I wrote in an earlier post about the two ex-Marines riding WorkCycles Secret Service bikes around the world. They previously sent a photo anonymously from their Blackberry (that much I could read in the email) of one of them somewhere in the UK. Well now they’re apparently somewhere else, judging from the different, hilly scenery in this photo. And they’ve traded camera duty thus we see our other protagonist in this story… though I honestly can’t remember which one of the two is Sage. I think it’s the guy in this picture. Detailed descriptions are clearly not their forte.
[UPDATE: In this photo we see Cooper while in the previous photo it’s Sage. Glad that’s cleared up.]
Speaking of riding the Secret Service in terrain hillier than pannekoeken flat Holland and also of non-detailed descriptions, we were tinkering with Shimano roller brakes today. Shimano makes several versions of their nearly maintenance-free roller brake but their literature and website offer almost no information about the differences between them. Countless conversations with the Shimano tech support guys were fruitless. There are three basic versions of roller brakes commonly found on quality bikes:
For about a year or so we’ve been fitting the IM70 to all Bakfiets Cargobikes and the Secret Service, partially because they look cool but mostly because it clearly has a more consistent, snappy feel and is more powerful. This baffled us since the braking unit in the center of each rollerbrake seemed to be exactly the same unit. In theory then there shouldn’t be much difference.
But today our chief mechanic Eric showed me something new: They’d opened up one of each type of rollerbrake to check out the guts and it turns out that the IM70 is actually special. While the IM40 and IM50 share the same flat braking surface (like a drum brake except in steel), the IM70 has a “V” shaped, or rather double conical braking surface. This gives it more braking surface area and probably makes it self-adjusting as well.
The problem though is that the front IM70 doesn’t have it’s own cable stop, thus meaning that it only fits on front forks equipped with a little cable stop tab. Many bikes don’t have these.
Enter the Shimano IM80 roller brake due for introduction shortly. Again the Shimano literature is just worthless marketing garble but at least it’s visible from the photos that the cable stop is built into this one. Let’s just hope that they’re using the better V-shaped brake surface.
Oh, just to back up a little here… “What’s a roller brake” you might ask, or perhaps a little more advanced question: “how is a roller brake different from a drum brake or a disk brake?” I’ll try to explain briefly, without photos. If that doesn’t work I’ll try again later WITH photos.
Drum brake: Two semi-cylindrical “shoes” get pressed against the inside of a cylindrical drum. The drum rotates with the wheel while the shoes are stationary in the frame or fork. The shoes are pressed outward at one end by means of a cam. More sophisticated drum brakes have been fitted to motorcycles and cars but, to my knowledge, never to bicycles.

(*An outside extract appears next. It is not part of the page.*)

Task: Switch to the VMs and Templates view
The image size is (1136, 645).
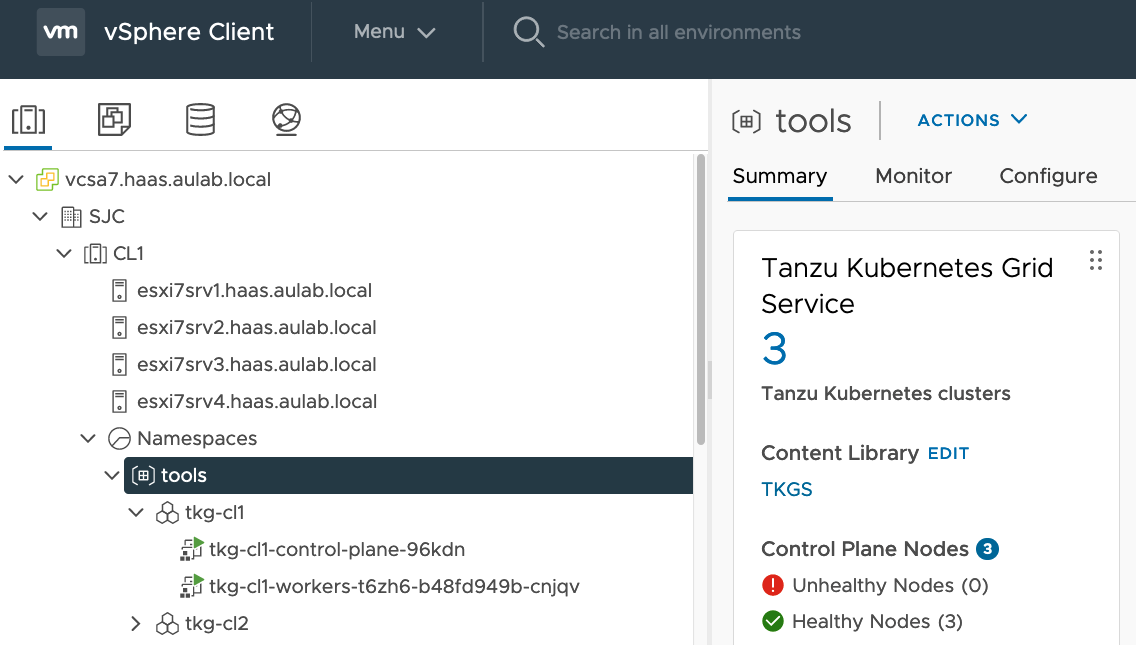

Disk brake: A disk rotates with the wheel and the sides of the disk get squeezed by flat pads. The pads can be either cable actuated through a helix or hydraulically actuated.

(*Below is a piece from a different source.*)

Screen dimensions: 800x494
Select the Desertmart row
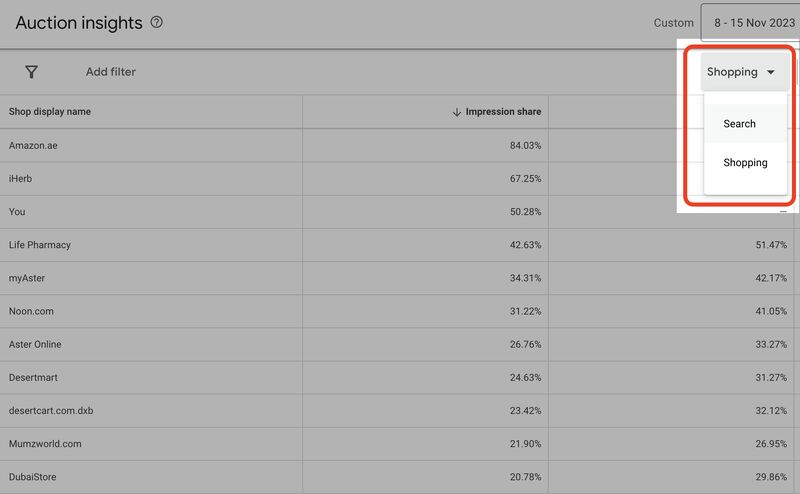tap(400, 378)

Roller brake: The IM40 and IM50 are basically just drum brakes with a six lobed actuation cam that presses the shoes outward radially over their whole length instead of just at one point. The roller brake shoes are also steel, running in a bath of special graphite grease. Does your rollerbrake make noise? Squirt fresh grease in.
The IM70 roller brake has the same actuation as the IM40 and IM50 but uses a special type of drum described above.
I’m sure that’s all just totally clear for you know.